Records pointing to text and elements:
>> start

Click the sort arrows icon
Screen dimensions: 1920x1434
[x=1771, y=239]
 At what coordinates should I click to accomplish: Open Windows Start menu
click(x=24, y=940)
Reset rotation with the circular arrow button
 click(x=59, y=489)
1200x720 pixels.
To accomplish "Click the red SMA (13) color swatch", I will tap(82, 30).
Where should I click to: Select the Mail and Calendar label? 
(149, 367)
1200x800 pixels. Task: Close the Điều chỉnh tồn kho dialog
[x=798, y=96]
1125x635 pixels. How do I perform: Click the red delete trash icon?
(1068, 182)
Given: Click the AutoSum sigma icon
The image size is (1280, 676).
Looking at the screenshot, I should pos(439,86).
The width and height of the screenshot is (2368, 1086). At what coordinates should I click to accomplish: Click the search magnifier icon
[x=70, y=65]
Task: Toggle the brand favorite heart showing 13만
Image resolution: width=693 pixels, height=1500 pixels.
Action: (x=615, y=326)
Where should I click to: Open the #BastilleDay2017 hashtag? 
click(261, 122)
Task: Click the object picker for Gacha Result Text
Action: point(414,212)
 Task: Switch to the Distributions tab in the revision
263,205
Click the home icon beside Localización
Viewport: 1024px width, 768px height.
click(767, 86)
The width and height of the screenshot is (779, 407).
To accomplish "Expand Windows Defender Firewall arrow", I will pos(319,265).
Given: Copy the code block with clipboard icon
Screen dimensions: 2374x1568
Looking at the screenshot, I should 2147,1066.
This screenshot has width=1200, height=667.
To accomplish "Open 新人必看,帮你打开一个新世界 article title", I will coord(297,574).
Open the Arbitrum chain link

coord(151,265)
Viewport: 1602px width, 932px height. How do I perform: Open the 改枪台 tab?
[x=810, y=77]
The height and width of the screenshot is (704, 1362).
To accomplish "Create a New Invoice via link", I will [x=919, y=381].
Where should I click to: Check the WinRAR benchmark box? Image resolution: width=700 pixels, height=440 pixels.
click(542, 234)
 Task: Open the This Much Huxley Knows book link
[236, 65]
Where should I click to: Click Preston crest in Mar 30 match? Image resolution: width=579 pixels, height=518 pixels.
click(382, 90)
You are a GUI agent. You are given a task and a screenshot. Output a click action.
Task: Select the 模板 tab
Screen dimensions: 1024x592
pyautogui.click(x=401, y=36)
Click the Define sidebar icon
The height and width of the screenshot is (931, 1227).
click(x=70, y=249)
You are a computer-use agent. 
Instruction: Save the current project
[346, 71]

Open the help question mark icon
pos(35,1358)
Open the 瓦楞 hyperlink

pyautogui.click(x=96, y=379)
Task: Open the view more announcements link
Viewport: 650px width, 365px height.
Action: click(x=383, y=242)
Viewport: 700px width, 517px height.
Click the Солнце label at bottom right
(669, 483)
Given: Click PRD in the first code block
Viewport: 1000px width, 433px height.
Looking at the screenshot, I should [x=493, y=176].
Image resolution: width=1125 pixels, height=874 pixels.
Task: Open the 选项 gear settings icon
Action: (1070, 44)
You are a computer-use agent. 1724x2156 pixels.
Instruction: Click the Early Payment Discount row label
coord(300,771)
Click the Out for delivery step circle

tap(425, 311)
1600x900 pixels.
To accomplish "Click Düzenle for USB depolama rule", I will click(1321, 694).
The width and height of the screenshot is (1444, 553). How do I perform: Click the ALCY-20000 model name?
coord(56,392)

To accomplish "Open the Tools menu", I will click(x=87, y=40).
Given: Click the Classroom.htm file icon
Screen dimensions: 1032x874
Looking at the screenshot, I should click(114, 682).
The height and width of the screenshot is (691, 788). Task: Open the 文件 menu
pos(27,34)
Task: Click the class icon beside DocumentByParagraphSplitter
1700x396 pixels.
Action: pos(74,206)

>> end

**TASK REQUIREMENTS**
Please update the material above by replacing "Screen dimensions" with "Display size" wherever it occurs, leaving everything else unchanged.

**RESULT BELOW**
Click the sort arrows icon
Display size: 1920x1434
[x=1771, y=239]
 At what coordinates should I click to accomplish: Open Windows Start menu
click(x=24, y=940)
Reset rotation with the circular arrow button
 click(x=59, y=489)
1200x720 pixels.
To accomplish "Click the red SMA (13) color swatch", I will tap(82, 30).
Where should I click to: Select the Mail and Calendar label? 
(149, 367)
1200x800 pixels. Task: Close the Điều chỉnh tồn kho dialog
[x=798, y=96]
1125x635 pixels. How do I perform: Click the red delete trash icon?
(1068, 182)
Given: Click the AutoSum sigma icon
The image size is (1280, 676).
Looking at the screenshot, I should pos(439,86).
The width and height of the screenshot is (2368, 1086). At what coordinates should I click to accomplish: Click the search magnifier icon
[x=70, y=65]
Task: Toggle the brand favorite heart showing 13만
Image resolution: width=693 pixels, height=1500 pixels.
Action: (x=615, y=326)
Where should I click to: Open the #BastilleDay2017 hashtag? 
click(261, 122)
Task: Click the object picker for Gacha Result Text
Action: point(414,212)
 Task: Switch to the Distributions tab in the revision
263,205
Click the home icon beside Localización
Viewport: 1024px width, 768px height.
click(767, 86)
The width and height of the screenshot is (779, 407).
To accomplish "Expand Windows Defender Firewall arrow", I will pos(319,265).
Given: Copy the code block with clipboard icon
Display size: 2374x1568
Looking at the screenshot, I should 2147,1066.
This screenshot has width=1200, height=667.
To accomplish "Open 新人必看,帮你打开一个新世界 article title", I will coord(297,574).
Open the Arbitrum chain link

coord(151,265)
Viewport: 1602px width, 932px height. How do I perform: Open the 改枪台 tab?
[x=810, y=77]
The height and width of the screenshot is (704, 1362).
To accomplish "Create a New Invoice via link", I will [x=919, y=381].
Where should I click to: Check the WinRAR benchmark box? Image resolution: width=700 pixels, height=440 pixels.
click(542, 234)
 Task: Open the This Much Huxley Knows book link
[236, 65]
Where should I click to: Click Preston crest in Mar 30 match? Image resolution: width=579 pixels, height=518 pixels.
click(382, 90)
You are a GUI agent. You are given a task and a screenshot. Output a click action.
Task: Select the 模板 tab
Display size: 1024x592
pyautogui.click(x=401, y=36)
Click the Define sidebar icon
The height and width of the screenshot is (931, 1227).
click(x=70, y=249)
You are a computer-use agent. 
Instruction: Save the current project
[346, 71]

Open the help question mark icon
pos(35,1358)
Open the 瓦楞 hyperlink

pyautogui.click(x=96, y=379)
Task: Open the view more announcements link
Viewport: 650px width, 365px height.
Action: click(x=383, y=242)
Viewport: 700px width, 517px height.
Click the Солнце label at bottom right
(669, 483)
Given: Click PRD in the first code block
Viewport: 1000px width, 433px height.
Looking at the screenshot, I should [x=493, y=176].
Image resolution: width=1125 pixels, height=874 pixels.
Task: Open the 选项 gear settings icon
Action: (1070, 44)
You are a computer-use agent. 1724x2156 pixels.
Instruction: Click the Early Payment Discount row label
coord(300,771)
Click the Out for delivery step circle

tap(425, 311)
1600x900 pixels.
To accomplish "Click Düzenle for USB depolama rule", I will click(1321, 694).
The width and height of the screenshot is (1444, 553). How do I perform: Click the ALCY-20000 model name?
coord(56,392)

To accomplish "Open the Tools menu", I will click(x=87, y=40).
Given: Click the Classroom.htm file icon
Display size: 1032x874
Looking at the screenshot, I should click(114, 682).
The height and width of the screenshot is (691, 788). Task: Open the 文件 menu
pos(27,34)
Task: Click the class icon beside DocumentByParagraphSplitter
1700x396 pixels.
Action: pos(74,206)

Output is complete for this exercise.